A trade dispute pits South Africa and the European Union over pests that affect South African citrus.
Large amounts of South African oranges are inaccessible to the European market. They have been stranded in port for her three weeks and face destruction as South Africa and the European Union clash over the application of new health measures.
South Africa, the world’s second largest exporter of fresh citrus fruits after Spain, filed a complaint with the World Trade Organization (WTO) when the EU introduced these phytosanitary regulations.Enacted At the height of the orange season, they surprised growers.
According to the Citrus Growers Association of South Africa (CGA), the new measures took effect on 14 July 2022, when ships carrying hundreds of full containers of South African fruit bound for Europe had already set sail. did.
Measures deemed “excessive”
3.2 million boxes of citrus fruit worth approximately €35 million were left with invalid documents upon arrival. South African Producers Association CEO Justin Chadwick said the South African government hastily issued new dossiers for shipments meeting the new standards, but hundreds of containers had to be scrapped. .
EU regulations aim to address the potential spread of the parasite Haumatotibia leucotreta (or codling moth).
In Brussels, all European table oranges must be extremely cold treated and kept at a temperature of no more than 2 degrees Celsius for 25 days. According to South African growers, this is not necessary. Because the country already has more targeted measures to prevent infection.

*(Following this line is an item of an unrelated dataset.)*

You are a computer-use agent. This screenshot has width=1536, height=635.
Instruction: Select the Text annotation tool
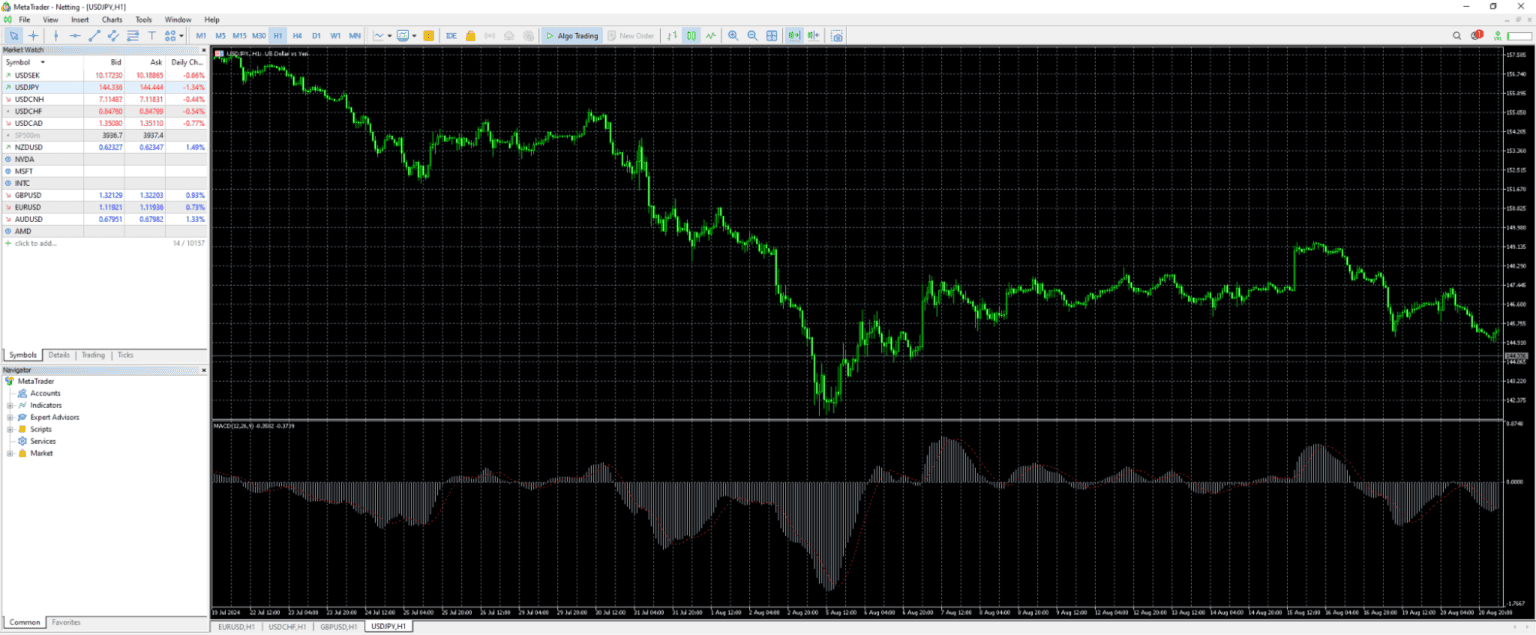coord(151,35)
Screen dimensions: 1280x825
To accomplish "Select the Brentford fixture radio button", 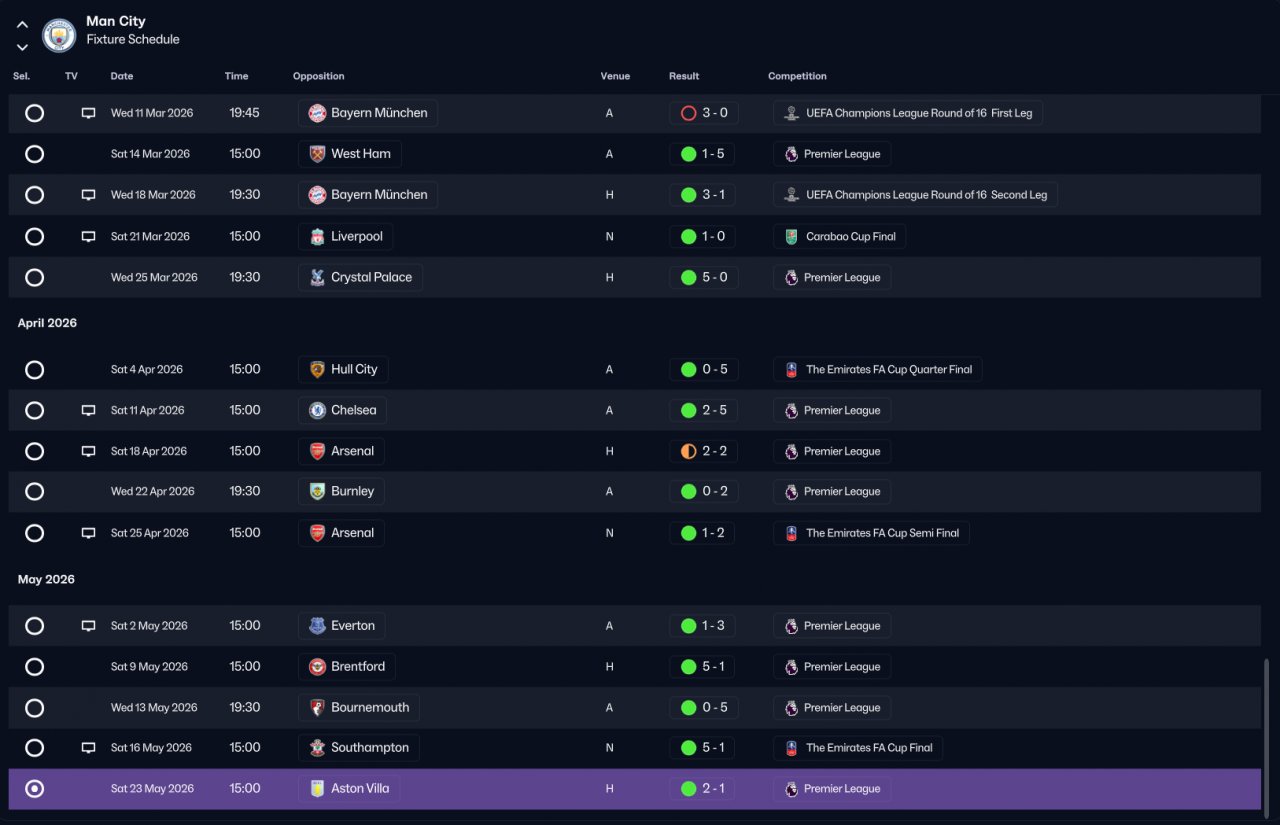I will 34,667.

“Although the systems already in place include cold processing, which is subject to risks, the EU measures are general measures involving all oranges.”Justin Chadwick, CEO, Citrus Growers Association of South Africa
The purpose of phytosanitary standards is to protect the EU. “If this pest becomes established, it could have a significant impact on agriculture and the environment.” In Europe, according to a spokesperson for the European Commission.
South Africa, in its complaint to the WTO, argues that European requirements do not apply. “Not based on scientific data”,what is it “Discriminatory” When “excess”.
Sectors ‘under pressure’
In addition, South African officials say these new standards will put more stress on an already tested sector. “Our industry is under pressure. For us, this is the year of survival.”Justin Chadwick explains.
“It adds costs, and now it’s something no producer in the world can afford.”claims Hannes de Waal, who runs a nearly century-old Sundays River Citrus farm in the southeastern part of the country. − at the beginning of The company, which owns more than 7,000 hectares of orange, clementine and lemon trees, has already seen revenues dwindle due to rising transportation costs since the pandemic. Add to this the increase in fertilizer prices due to the war in Ukraine.
Europe is the largest market for South African citrus. The sector employs more than 120,000 people in South Africa, where more than one in three is unemployed.
CEO of the South African Citrus Growers Association, “common sense” Prioritize and find fast solutions. He has 60 days for the parties to negotiate a solution. Failing this, the claimant may request arbitration by a panel. The EU “Compatibility of the measures with WTO rules”.